Conducción y consumo de alcohol durante la fase de adaptación. Dado que estos medicamentos pueden causar somnolencia o mareos, tenga cuidado al conducir o manejar maquinaria hasta saber cómo le afectan, especialmente en los primeros días y después de cada aumento de dosis. También debe limitar el consumo de alcohol, pues este potencia la somnolencia.
No interrumpa el tratamiento de forma brusca. Cuando llegue el momento de dejar de tomar alguno de estos medicamentos, la dosis debe reducirse gradualmente (en forma de tapering) y no suspenderse de un día para otro. Interrumpirlo abruptamente puede provocar efectos de abstinencia molestos. Siempre debe hacerlo bajo supervisión médica, nunca por su cuenta.
Nota sobre la gabapentina y la pregabalina como medicamentos controlados¶
La gabapentina y la pregabalina ahora se clasifican como medicamentos controlados. Existen dos razones para ello. En primer lugar, presentan un riesgo de uso indebido y dependencia en ciertas personas. En segundo lugar, y esto es lo más importante desde el punto de vista de la seguridad, pueden ser peligrosas cuando se combinan con opioides u otros sedantes (incluidos los somníferos potentes y el alcohol en grandes cantidades), ya que conjuntamente pueden ralentizar la respiración.
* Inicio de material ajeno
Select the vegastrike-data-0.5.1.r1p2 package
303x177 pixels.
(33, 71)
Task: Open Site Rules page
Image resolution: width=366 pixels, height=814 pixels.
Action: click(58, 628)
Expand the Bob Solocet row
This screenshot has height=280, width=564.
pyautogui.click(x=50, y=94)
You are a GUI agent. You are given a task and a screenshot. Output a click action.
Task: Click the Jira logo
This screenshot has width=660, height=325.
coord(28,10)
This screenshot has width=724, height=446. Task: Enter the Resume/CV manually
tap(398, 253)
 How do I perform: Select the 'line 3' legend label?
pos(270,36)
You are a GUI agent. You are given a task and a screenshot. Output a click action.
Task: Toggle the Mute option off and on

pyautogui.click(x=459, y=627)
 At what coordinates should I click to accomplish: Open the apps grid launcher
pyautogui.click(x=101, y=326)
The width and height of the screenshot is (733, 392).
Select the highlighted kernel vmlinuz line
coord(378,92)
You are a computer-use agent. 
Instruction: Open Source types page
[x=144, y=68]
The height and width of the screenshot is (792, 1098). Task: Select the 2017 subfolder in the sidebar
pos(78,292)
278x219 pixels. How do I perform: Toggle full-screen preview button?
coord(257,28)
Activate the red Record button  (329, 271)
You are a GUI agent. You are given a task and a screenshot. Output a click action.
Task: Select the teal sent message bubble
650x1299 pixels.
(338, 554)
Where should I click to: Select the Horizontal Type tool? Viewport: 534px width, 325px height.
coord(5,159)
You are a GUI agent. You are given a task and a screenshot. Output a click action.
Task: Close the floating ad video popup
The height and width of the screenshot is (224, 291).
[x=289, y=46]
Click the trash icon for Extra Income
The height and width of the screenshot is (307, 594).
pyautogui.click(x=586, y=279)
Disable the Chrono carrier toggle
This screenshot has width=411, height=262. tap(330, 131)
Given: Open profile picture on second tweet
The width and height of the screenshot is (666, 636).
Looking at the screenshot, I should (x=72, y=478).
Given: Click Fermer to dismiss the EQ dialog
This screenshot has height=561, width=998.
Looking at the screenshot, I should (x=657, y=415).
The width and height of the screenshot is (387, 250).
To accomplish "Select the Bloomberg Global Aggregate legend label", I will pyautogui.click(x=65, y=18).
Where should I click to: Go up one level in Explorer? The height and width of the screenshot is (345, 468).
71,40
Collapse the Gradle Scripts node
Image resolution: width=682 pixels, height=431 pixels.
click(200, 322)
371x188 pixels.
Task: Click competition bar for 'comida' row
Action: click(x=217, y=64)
En la práctica, esto significa: tómelas exactamente según lo prescrito, no las comparta con nadie, no tome dosis adicionales, y asegúrese de que todos los profesionales que le atienden sepan que está tomando alguna de estas medicaciones, especialmente si alguno de ellos está considerando recetarle analgésicos opioides o sedantes. Disponemos de páginas separadas sobre el manejo del dolor postoperatorio y sobre el cannabis y el CBD para el dolor si esto le resulta relevante.
Nada de lo anterior debe desanimarle. Para la gran mayoría de las personas, estas medicaciones son seguras, eficaces y constituyen una opción no opioide verdaderamente útil para controlar el dolor neuropático. El hecho de que sean medicamentos controlados simplemente implica que deben emplearse con prudencia y únicamente según lo indicado por el médico.
Busque ayuda si¶
Comuníquese con nosotros, con su médico de cabecera o acuda a urgencias si observa:
- Somnolencia intensa o confusión, o si no puede despertarse fácilmente
- Cambios de humor o cualquier pensamiento de autolesionarse: infórmelo a alguien de inmediato
- Problemas respiratorios o respiración inusualmente lenta o superficial, especialmente si también está tomando opioides o sedantes (llame a los servicios de emergencia)
- Signos de reacción alérgica: erupción cutánea, hinchazón en la cara, los labios o la lengua, o dificultad para respirar (esto es una emergencia)
También no dude en contactarnos si el medicamento simplemente no surte efecto después de un período de prueba razonable, o si los efectos secundarios son difíciles de tolerar; existen varias opciones, y por lo general se trata de encontrar la que mejor se adapte a usted.